Marketing, often far removed from the day-to-day reality of dealing with customers, are tasked with creating a ‘one size fits all’ brand story, while a good salesperson will understand the customer directly, look at what they specifically need and develop a story to fit those needs. When their work goes unused (and recent data suggests that a whopping 60-70% of materials created by marketing isn’t used by the sales teams) the marketing team feel frustrated, while the sales team are frustrated to begin with, because they haven’t got the right materials for their specific client needs.
The impact of this divide is both a lack of sales productivity and a massively inefficient system that results in a gross waste of both teams’ hours. If 70% of content produced by marketing is never used, that means 70% of that team’s time is wasted-it has no benefit to the bottom line of the business. It’s also a huge amount of lost effort and time for the sales team, who will still make individual changes to the remaining 30% of content that is deemed useable, potentially having to go through a sales enablement or insights team to get further data or reports for their presentation. And that’s just internally. I’ve seen enterprise businesses spend over A$4 million a year on engaging an agency to create presentations. Imagine how many of those presentations were used by the sales teams-and how much of that spend was ultimately unnecessary.

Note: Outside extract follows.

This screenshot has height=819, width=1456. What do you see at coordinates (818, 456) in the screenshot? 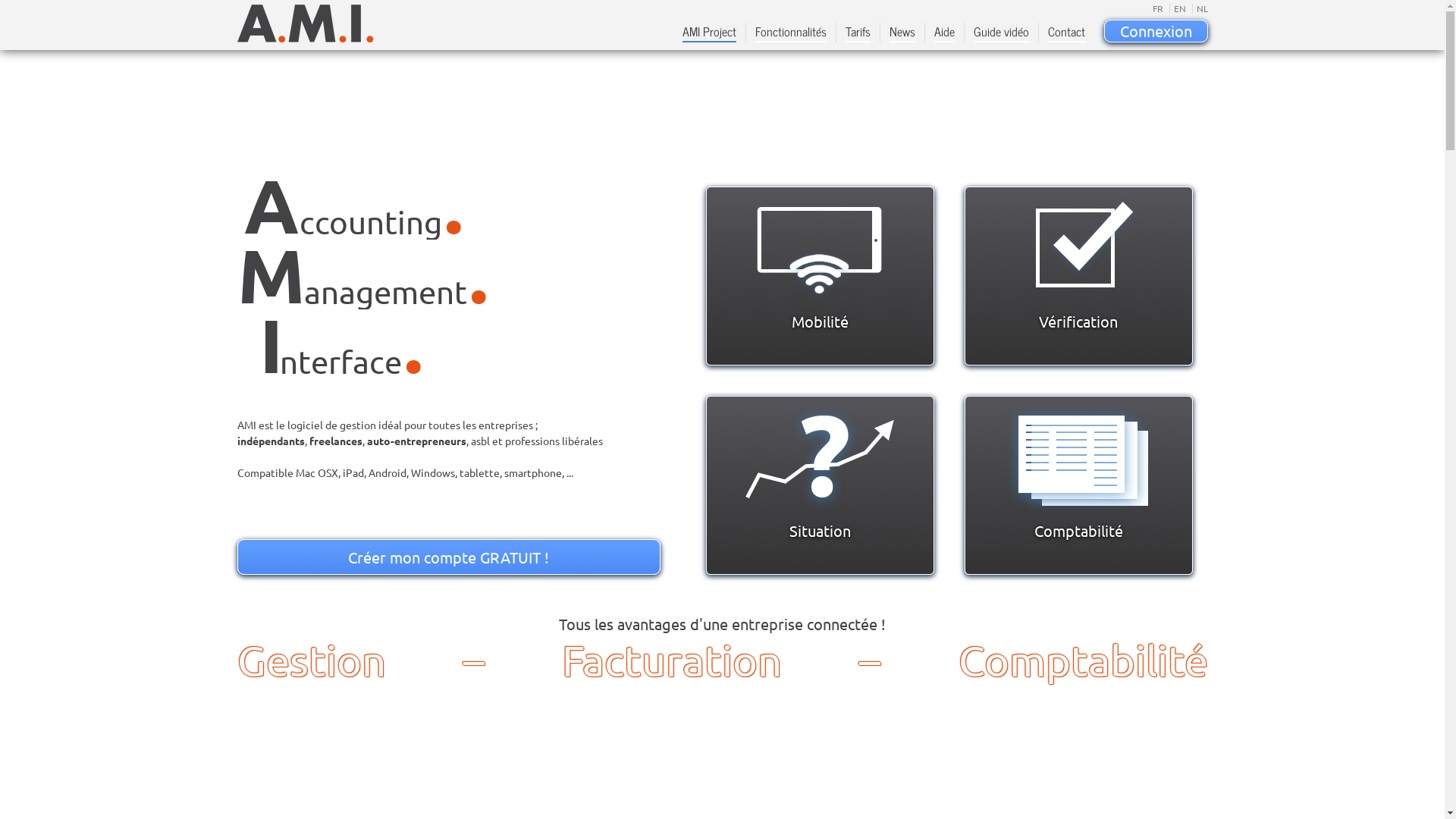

So, what does a good salesperson need? It’s simple: qualified leads and the tools and content to be able to respond to those leads quickly. While the strongest performers in the sales team will always want to spend time creating interactions with the customer that say, ‘we get you’, the content supplied by marketing must be customer-centric and demonstrate the organization’s value-by drawing on relevant data . And let’s be realistic-no marketing team has the time nor resources to execute that for every possible lead.
To close the sales and marketing divide and deliver better ROI on both teams’ investment, there are a few important steps to take:
Understand (and measure) the impact of the divide: Nobody wants to be hemorrhaging time and business. As soon as organizations understand the extent to which this divide is draining their bottom line, plugging the drain becomes a business-critical strategy.
Recognize the current sales content development process is broken: Marketing hand over a shiny, well thought out (if necessarily generic) story to sales, then cross their fingers that sales won’t ‘mess it up’ when they go and tailor it to suit each customer. But it’s typically a black box from that point onward, locked away in sales people’s documents. Marketing then start the process all over again, without ever knowing that (and which) 70% of the content is never used. It’s only when sales people’s-and customers’-engagement with every slide is tracked that the organization can gain the insight they need to make change.
Create a new, customer-centric story: Focus on the business taking a new approach and owning the customer story with tailored content that will allow sales to speak to the customer in their terms, while marketing ensures consistency and control of this content. This will provide a much more engaging experience for the customer.
Plug in your existing data and sales IP to automate the process: Marketing alone can’t create a great story; all of the sales people’s customer insight and any available industry insight needs to be automatically fed into it so they get a bespoke version of the story for each customer. Commit to plugging in your existing and relevant data, and implementing a system that can track everything – from how and when content is used, to how often it is used, who’s using it and how it’s being shared-to give you that information without the legwork.
Use tracking to learn what works and to repeat sales success: By tracking everything you’ll also be able to draw on real insights to learn from the best and apply it to the rest . To keep closing the divide you need complete visibility of what the whole sales force is doing, where they are having success and with what content, and to use those insights to create smarter, more relevant content, replicate their process and to drive ongoing sales success. In short, automate content so everyone can spend less time creating presentations and more time talking to customers.